# Llamas and LGD Working Together



## goatboy1973 (Nov 4, 2013)

I currently have a small herd of Koy Ranch Spanish goats and also run a herd of commercial meat goats. All my does (commercial and pure Spanish) are in 1 big herd (approximately 50 goats total) along with a single Pure Spanish herdsire. I currently have a 3 yr. old male llama and a 2 yr. old female llama as guardians of my herd. I have thought about adding a LGD to the herd as an extra layer of protection but am wondering if the llamas will kill the LGD. These llamas have never been raised with LGD's.


----------



## ThreeBoysChicks (Nov 5, 2013)

I do not have an LGD or llamas, but have been around a lot of animals in my lifetime.  It sounds risky to me.  Your llamas have more than likely run off any thing that look or smells like a dog.  To ask them to change their mind now and love this one dog, seems like a lot.


----------



## Southern by choice (Nov 5, 2013)

I do not have llamas but from what I understand they _usually_ do not like dogs.
I do know of several people that have very personable llamas that did adjust to a new LGD.

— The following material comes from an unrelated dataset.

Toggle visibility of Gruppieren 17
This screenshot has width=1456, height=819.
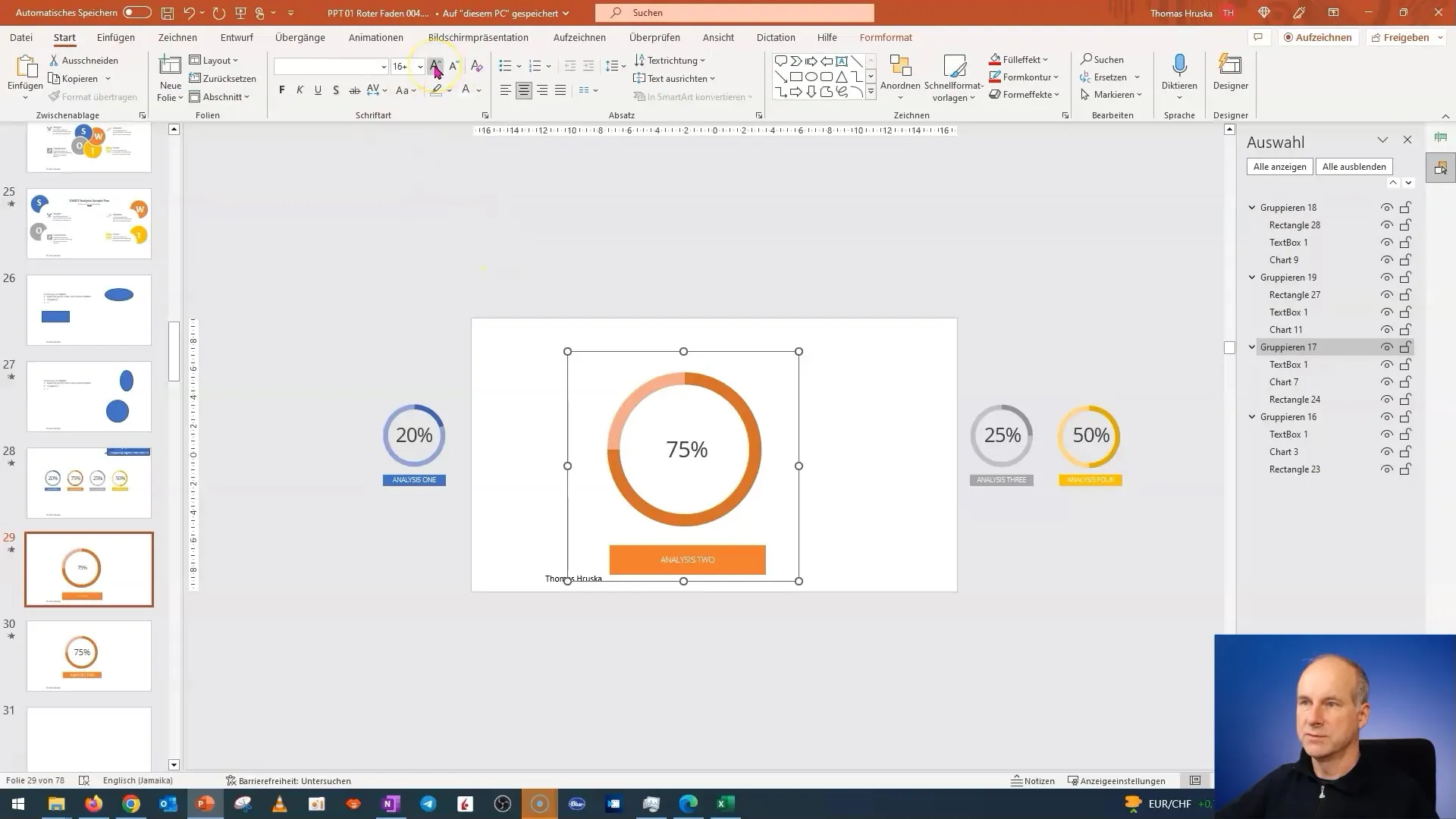click(1388, 347)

Are your llamas working well for you?


----------



## austintgraf (Nov 7, 2013)

I would NOT recommend it. Llamas are herd animals and just like a father becomes defensive and protective over a family a llama does the exact same. The goats are his family and often times that bond takes a bit to establish. Proper guard llamas are raised in a llama herd until they are two sometimes 3. Then carefully selected. The best are usually castrated males, and then after that females. I'm sure you know all this but I'm just covering the basics. In honesty I wouldn't recommend more than one per herd, though your heard is quite large and one probably wouldn't be enough. The reason just one is recommended is because you don't want the llamas to segregate and leave the herd to defend themselves. Two is usually fine, but after you hit three usually the llamas tend to focus on each other, and forget about the goats! :/ To introduce an LGD would probably end very badly. Llamas typically do NOT like dogs. If it was raised with dogs it might be okay, but otherwise I would not try it. My guard llama would prepare to spit at our dog and become very aggressive anytime it came within sight of the fence. I've also heard of other llamas attacking dogs, and killing neighbor dogs who come into the fence. I would advise it. It might be doable, but I don't think very wise as a general whole. Good luck!!


----------



## ksalvagno (Nov 7, 2013)

austintgraf said:
			
		

> Two is usually fine, but after you hit three usually the llamas tend to focus on each other, and forget about the goats! :/


Actually depends on the llamas. I know a sheep farmer that has 3 guard llamas for their herd of sheep. The llamas are amazing to watch in action. They even position themselves so that the sheep herd is watched from every angle.


----------



## elevan (Nov 7, 2013)

I would advise against it.  Llamas do not tend to like dogs, it's their instinct to see them as a threat and extinguish said threat.  I could only see it ending badly.


----------



## goatboy1973 (Nov 9, 2013)

Thanks for everyone's input! No LGD for me. Just, FYI, our male llama was standing on top of a brush pile the other day & the other llama was standing across the brush pile, both llamas looking intensely into the brush. They had a fox trapped in the brush and were awaiting his presence so they could kill him. Don't think I need a dog.


----------